Some workers, who came to Queensland’s Bundaberg region on seasonal visas under the federal government’s labour mobility scheme, also claimed they had been without employment and income for months.

“Let me be clear, if you treat workers like slaves, the AWU is coming after you,” said AWU National Secretary, Paul Farrow.

Workers have told stories of Linx management making excessive deductions from their pay for substandard accommodation.

Linx also allegedly withheld workers’ visas, refused to provide payslips, and resorted to bullying and threats to send workers home when concerns were raised.

Farrow said what Linx did amounts to modern slavery.

“If you go to the Australian Federal Police website and look at the checklist for modern slavery, you will find these workers tick a lot of the boxes.”

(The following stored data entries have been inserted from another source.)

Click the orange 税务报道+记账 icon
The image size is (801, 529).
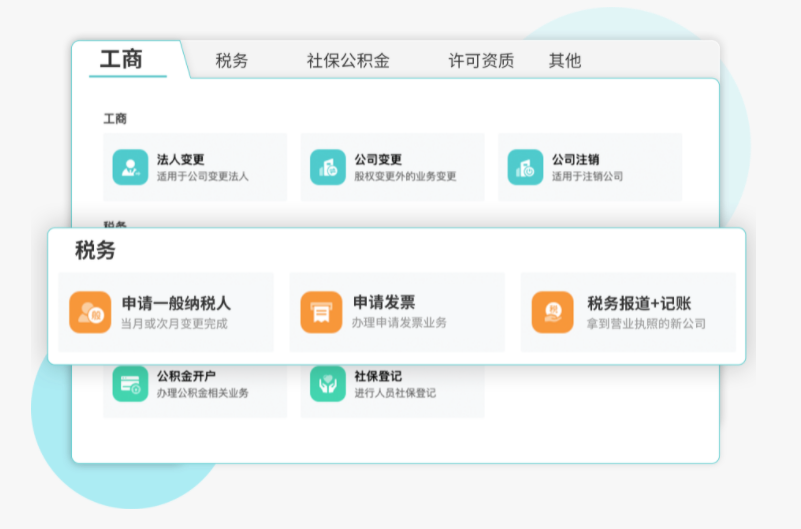pyautogui.click(x=552, y=312)
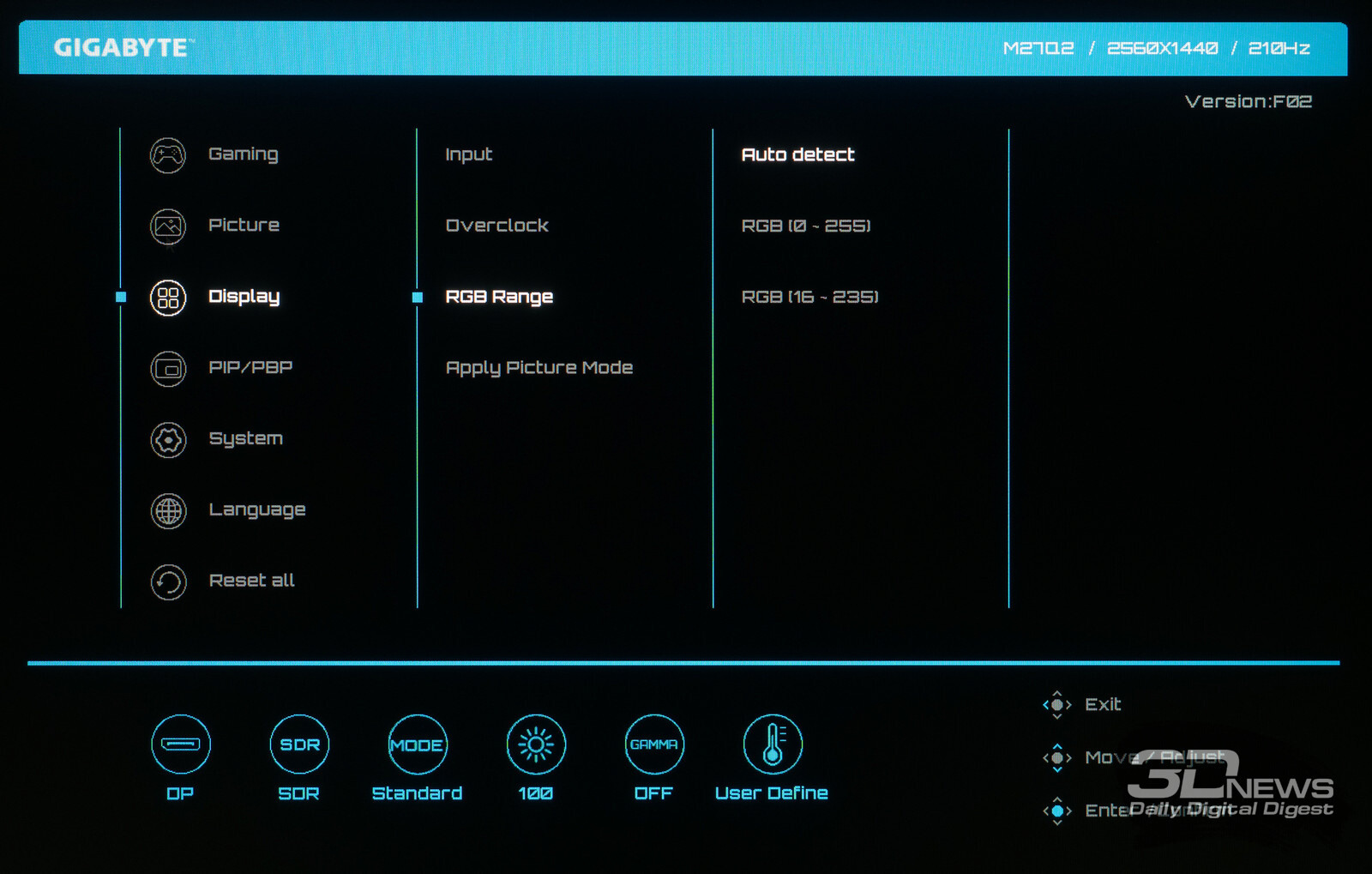This screenshot has height=874, width=1372.
Task: Click the Reset all circular arrow icon
Action: [x=168, y=582]
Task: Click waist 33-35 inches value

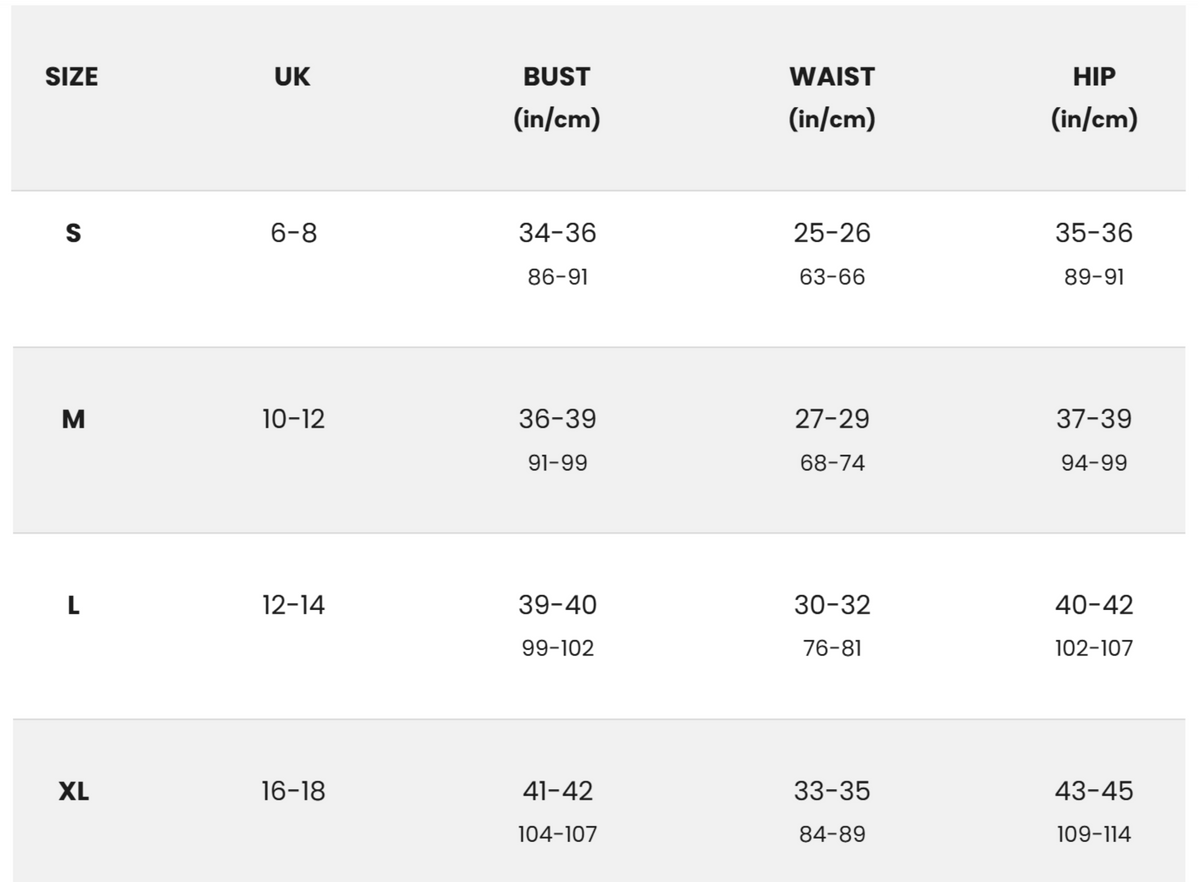Action: click(x=832, y=791)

Over 40,000 cases of modern slavery in Australia

The Linx case highlights the growing problem of modern slavery in the country.

Data show the number of modern slavery cases in Australia have increased from 15,000 in 2018 to more than 40,000 in 2023 – a rather shocking stat given that Australian society prides itself on being “one and free”.

A research by Melbourne University suggests that Aussie consumers may be unknowingly complicit in the perpetuation of modern slavery through consumption choices.

“Consumers feed exploitation through their spending, typically prioritising factors – like price, convenience and social status – in their consumption choices.

“In doing so, Australian consumers – consciously or not – create a demand for products and services that are produced by people who work under conditions of modern slavery,” said the report.

Victims of modern slavery are often involved in picking, producing and processing many of the products that we consume.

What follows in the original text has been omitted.